In parts exuberant and giddy, in parts dejected and heartbroken, this is a quintessentially British record.

Love, hey? What can you say? Well, plenty apparently. People try to approach it from every angle. Getting underneath it. Picking it up, jiggling it around and having a go at uncovering its mysteries. Turning it around and around. Some have some wise words, others less so, but almost everyone believes they have something worthwhile to share.

Stephen Black, or if you go by his moniker Sweet Baboo, tries his best to provide a unique perspective. The second track on this, his third album ‘Ships’, is called ‘The Morse Code For Love Is Beep Beep, Beep Beep, The Binary Code Is One One’, which, as unwieldy as it sounds, is certainly something you won’t hear many other people saying this year.

‘Ships’ presents the classic indie dichotomy; Sweet Baboo is heartbroken. That seems pretty clear from listening to the lyrics. But the music makes you feel the opposite: its relentlessly upbeat feel is as though he’s only just fallen in love.

Black has officially released three albums in 12 years but he also splits his time playing for the likes of Cate Le Bon, Euros Childs, Slow Club, Daniel Johnston – and in a similar vein to those acts his songs are bursting with big-hearted affection and wry takes on the love lost and heartbreak.

‘Ships’ is a mélange of brass and giddy rhythm sections. It gets so helter-skelter at times it can feel a little too sweet (the cover artwork will give you a clue) but it’s clever enough to never go that far very often.

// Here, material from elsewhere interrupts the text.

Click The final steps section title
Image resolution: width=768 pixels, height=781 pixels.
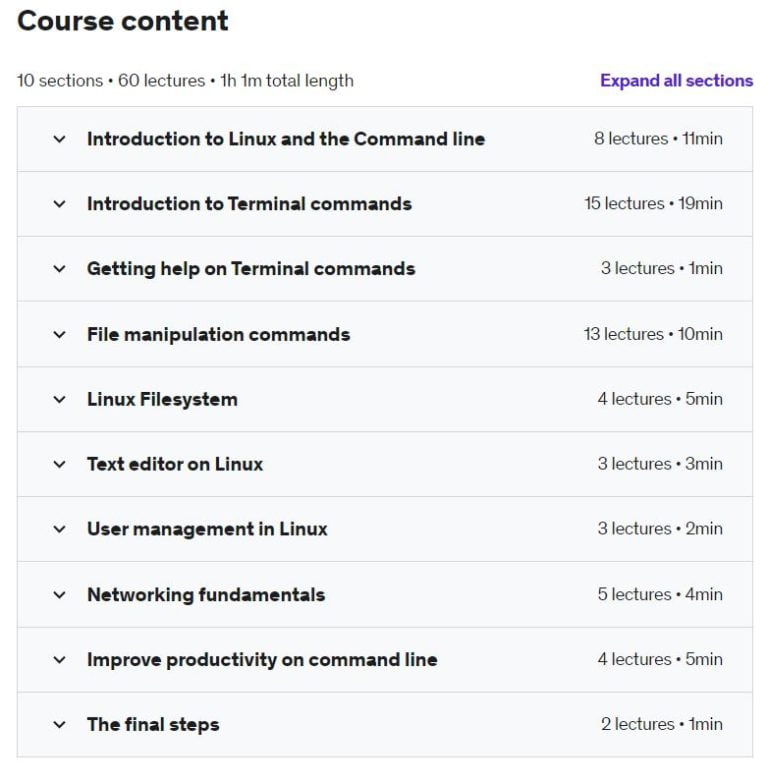pos(153,725)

In parts exuberant and giddy, in parts dejected and heartbroken, this is a quintessentially British record – think the Kinks and Gorkys, think tender witticisms (sample lyrics: ‘your arms they feel like home to me’), think seaside waltzes.

The gentle and lilting lovelorn sway of ‘You Are A Wave’ and the jaunty stomp of ‘If I Died’ (featuring the line ‘Daniel Johnston has written hundreds of great tunes and I’ve only got six’) are infectiously catchy. And though tracks like ‘Twelve Carrots Of Love’ and ‘8 Bit Monsters’ get a little too twee – and make The Boy Least Likely To sound like Mastodon – overall this is a bruised but lovely journey through the mind of a talented songwriter.

First single ‘Let’s Go Swimming Wild’ is the high watermark of the album. It begins with a woozy beat and the melancholic atmospherics soundtrack Black trying his hardest to look on the bright side – ‘Out of mess sometimes comes great success.’ Lines like ‘the way you like to categorise my life into new and tidy piles’ hits at the heart of something real and insightful – and the brass-filled chorus won’t leave your head for days.

That’s what ‘Ships’ is there for. It’s a record to raise a smile and shed a tear to. A record to keep you company and let you know eveything’s (hopefully) going to be ok.